Le Destin est ce qui fait la différence entre un homme et un compte à rebours pour rien. L'Intestin est un organe non sentimental, très électoral, situé entre le ventre et la peur au ventre. Entre la poche et l'étalage. Le fruit et l'envie. Un organe que l'on peut toucher de la main les dix derniers jours du mois pour beaucoup de salariés, ou pas. Politiquement, l'Intestin c'est le pipe-line dans le sens inverse. Une sorte de line-pipe. De Ducoléo. De Ducogaz comme gazoduc. Le Destin se lit dans les mains, l'Intestin dans le teint, etc. Selon un philosophe qui n'est jamais né, le Destin se lit dans les étoiles mais il est écrit en braille puisque tout le monde est aveugle face à l'avenir.
Pourquoi parler finalement de ces deux organes, l'un céleste et l'autre reptilien ? Parce que quand on se lève le matin, qu'on va travailler, manger, mâcher, discourir sur la mastication puis revenir et dormir et s'endormir, on se demande où est le Destin en Algérie ! Qui est-il ? Comme passer de l'Intestin au Destin pendant sa vie et pas après ? Par l'amour d'une femme si belle qu'elle ne peut poser les pieds sur terre sans qu'on lui demande ses mains ou qu'on les ligote ? Par un accident d'étoiles organisées en comité de soutien ? Par un concours de chances si improbables qu'on dirait que c'est une fraude électorale ? En attendant, les yeux fermés, dans un arrêt de bus mythique ? Ou en faisant confiance à l'histoire nationale des fées socialistes ? Comment faire en sorte que votre vie brille ? Aille au-delà de la procréation vers la création ? Se transforme en guitare humaine ? Comment ? En sortant de l'Algérie, même à pied, marchant sur les eaux comme des Jésus paniqués qui refusent les croix, disent les Harraga.

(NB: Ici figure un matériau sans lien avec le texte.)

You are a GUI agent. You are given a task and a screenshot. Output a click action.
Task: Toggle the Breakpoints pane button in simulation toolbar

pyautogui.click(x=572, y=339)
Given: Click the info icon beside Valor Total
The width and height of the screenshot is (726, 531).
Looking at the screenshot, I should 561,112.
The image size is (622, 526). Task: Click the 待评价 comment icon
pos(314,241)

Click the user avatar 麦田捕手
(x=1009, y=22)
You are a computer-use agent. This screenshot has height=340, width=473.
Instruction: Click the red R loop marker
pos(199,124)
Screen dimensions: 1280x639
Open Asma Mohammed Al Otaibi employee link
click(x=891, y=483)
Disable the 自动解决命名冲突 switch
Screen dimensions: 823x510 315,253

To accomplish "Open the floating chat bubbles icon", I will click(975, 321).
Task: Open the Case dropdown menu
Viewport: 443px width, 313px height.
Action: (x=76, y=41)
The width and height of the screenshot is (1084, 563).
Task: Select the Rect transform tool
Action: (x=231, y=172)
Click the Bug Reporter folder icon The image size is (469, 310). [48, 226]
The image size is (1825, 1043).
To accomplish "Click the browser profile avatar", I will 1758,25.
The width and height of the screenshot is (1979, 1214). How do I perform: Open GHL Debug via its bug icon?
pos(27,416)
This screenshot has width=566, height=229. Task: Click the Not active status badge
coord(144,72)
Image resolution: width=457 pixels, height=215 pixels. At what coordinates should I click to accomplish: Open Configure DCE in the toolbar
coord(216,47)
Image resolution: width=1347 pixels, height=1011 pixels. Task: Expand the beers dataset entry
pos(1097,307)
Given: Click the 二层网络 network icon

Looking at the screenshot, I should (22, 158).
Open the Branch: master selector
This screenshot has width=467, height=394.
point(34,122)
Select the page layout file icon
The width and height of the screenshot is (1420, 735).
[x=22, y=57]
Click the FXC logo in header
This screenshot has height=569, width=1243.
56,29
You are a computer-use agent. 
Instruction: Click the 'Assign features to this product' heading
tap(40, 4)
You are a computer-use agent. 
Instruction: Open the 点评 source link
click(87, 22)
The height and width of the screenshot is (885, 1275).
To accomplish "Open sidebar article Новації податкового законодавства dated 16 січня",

Là-bas, dans ces pays où la liberté est un présent pas une photo de groupe un 05 juillet 1962. Là-bas où on peut avoir un Destin et oublier son intestin, rien qu'en regardant une Espagnole aux cheveux haletant négliger les cieux qui essayent de lui ressembler. C'est du n'importe quoi mais c'est vrai. C'est ce que l'Etat isolé n'a pas compris: il y a une différence entre remplir un Intestin et offrir un Destin. On ne peut pas garder un peuple lorsqu'on lui prend toutes ses étoiles pour en faire des galons pour ses propres épaules.